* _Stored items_
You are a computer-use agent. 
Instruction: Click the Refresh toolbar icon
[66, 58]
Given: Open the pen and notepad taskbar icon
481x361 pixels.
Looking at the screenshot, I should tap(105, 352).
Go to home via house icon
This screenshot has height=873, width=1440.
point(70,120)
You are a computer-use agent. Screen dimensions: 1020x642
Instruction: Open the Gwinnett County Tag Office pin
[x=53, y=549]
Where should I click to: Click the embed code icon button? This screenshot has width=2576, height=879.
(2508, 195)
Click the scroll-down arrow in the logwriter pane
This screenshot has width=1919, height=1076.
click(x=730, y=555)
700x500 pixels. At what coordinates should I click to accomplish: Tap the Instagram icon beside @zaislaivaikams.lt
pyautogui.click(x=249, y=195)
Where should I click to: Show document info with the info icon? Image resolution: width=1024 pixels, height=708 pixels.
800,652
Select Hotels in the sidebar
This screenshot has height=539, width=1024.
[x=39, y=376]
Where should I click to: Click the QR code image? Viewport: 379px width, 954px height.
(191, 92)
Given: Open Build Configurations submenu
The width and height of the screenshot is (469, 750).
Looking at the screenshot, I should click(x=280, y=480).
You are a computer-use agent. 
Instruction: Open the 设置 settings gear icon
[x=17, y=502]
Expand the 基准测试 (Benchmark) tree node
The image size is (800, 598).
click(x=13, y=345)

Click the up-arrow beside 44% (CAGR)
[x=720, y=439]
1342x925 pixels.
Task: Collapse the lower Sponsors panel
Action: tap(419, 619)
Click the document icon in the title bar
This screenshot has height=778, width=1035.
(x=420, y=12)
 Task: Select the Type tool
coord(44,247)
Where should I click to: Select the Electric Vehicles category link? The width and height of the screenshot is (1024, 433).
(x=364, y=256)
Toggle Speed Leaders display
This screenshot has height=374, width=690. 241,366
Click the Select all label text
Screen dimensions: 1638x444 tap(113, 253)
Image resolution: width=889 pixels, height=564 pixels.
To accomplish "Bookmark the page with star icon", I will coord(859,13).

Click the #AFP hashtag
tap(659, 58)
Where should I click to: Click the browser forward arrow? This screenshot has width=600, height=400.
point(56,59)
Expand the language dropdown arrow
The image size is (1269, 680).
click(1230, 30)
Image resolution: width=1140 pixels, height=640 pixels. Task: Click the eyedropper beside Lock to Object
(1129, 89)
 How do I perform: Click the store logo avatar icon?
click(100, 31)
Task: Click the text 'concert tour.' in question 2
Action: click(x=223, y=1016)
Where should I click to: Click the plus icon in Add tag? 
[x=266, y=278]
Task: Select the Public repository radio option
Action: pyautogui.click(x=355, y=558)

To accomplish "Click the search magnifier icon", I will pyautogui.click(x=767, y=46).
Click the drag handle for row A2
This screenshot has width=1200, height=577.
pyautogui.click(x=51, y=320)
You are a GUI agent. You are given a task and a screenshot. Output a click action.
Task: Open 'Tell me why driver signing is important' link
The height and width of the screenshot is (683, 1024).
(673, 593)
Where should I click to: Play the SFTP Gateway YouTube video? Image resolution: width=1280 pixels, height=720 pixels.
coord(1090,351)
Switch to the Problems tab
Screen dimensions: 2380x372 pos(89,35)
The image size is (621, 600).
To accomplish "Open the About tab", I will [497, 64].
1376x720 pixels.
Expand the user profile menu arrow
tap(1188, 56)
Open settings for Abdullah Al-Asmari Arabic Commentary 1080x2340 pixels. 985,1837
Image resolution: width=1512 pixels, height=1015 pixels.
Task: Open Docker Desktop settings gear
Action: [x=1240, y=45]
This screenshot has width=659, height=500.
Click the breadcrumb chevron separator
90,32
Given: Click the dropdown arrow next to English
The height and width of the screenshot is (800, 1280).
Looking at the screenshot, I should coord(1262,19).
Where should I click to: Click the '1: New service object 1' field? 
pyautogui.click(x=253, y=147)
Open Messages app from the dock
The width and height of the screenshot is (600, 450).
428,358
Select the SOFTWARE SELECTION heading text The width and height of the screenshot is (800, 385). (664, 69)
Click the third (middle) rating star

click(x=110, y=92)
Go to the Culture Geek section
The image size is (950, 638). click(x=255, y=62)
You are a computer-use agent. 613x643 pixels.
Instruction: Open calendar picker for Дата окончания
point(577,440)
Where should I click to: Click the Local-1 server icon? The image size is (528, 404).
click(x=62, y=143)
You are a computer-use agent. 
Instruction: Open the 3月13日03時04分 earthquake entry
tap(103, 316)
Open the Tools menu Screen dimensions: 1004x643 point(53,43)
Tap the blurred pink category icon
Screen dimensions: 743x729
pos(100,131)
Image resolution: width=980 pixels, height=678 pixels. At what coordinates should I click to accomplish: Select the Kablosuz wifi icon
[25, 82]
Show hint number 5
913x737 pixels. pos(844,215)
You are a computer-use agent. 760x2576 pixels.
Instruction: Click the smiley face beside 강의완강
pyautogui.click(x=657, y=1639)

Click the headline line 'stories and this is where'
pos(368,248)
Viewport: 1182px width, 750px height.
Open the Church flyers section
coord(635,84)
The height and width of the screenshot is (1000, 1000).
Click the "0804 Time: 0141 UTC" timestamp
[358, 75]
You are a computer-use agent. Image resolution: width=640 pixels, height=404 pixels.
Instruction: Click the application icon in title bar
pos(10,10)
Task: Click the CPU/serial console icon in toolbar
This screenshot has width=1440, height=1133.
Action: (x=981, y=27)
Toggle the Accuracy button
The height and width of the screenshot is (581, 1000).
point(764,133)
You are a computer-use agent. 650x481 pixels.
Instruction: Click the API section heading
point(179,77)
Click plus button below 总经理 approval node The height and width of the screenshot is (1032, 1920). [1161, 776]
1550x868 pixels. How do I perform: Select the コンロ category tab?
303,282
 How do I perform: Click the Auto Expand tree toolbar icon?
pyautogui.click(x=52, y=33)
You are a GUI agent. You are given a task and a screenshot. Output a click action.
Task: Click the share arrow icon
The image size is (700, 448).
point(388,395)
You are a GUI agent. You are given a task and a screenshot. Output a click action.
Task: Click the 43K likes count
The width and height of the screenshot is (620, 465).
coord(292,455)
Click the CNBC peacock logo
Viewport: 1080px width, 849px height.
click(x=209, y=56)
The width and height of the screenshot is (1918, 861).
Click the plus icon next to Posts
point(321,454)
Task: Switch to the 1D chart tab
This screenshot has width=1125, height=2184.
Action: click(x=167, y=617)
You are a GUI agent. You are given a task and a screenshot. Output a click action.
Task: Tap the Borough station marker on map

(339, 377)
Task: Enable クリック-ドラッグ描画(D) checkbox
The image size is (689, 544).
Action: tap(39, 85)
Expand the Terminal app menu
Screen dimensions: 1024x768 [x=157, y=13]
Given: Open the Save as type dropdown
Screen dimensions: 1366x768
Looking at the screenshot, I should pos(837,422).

* _Activity_
Pull every line that holds the string "dropdown" out of the records.

* _Answer to this task_
Expand the language dropdown arrow
Given: Click the dropdown arrow next to English
Given: Open the Save as type dropdown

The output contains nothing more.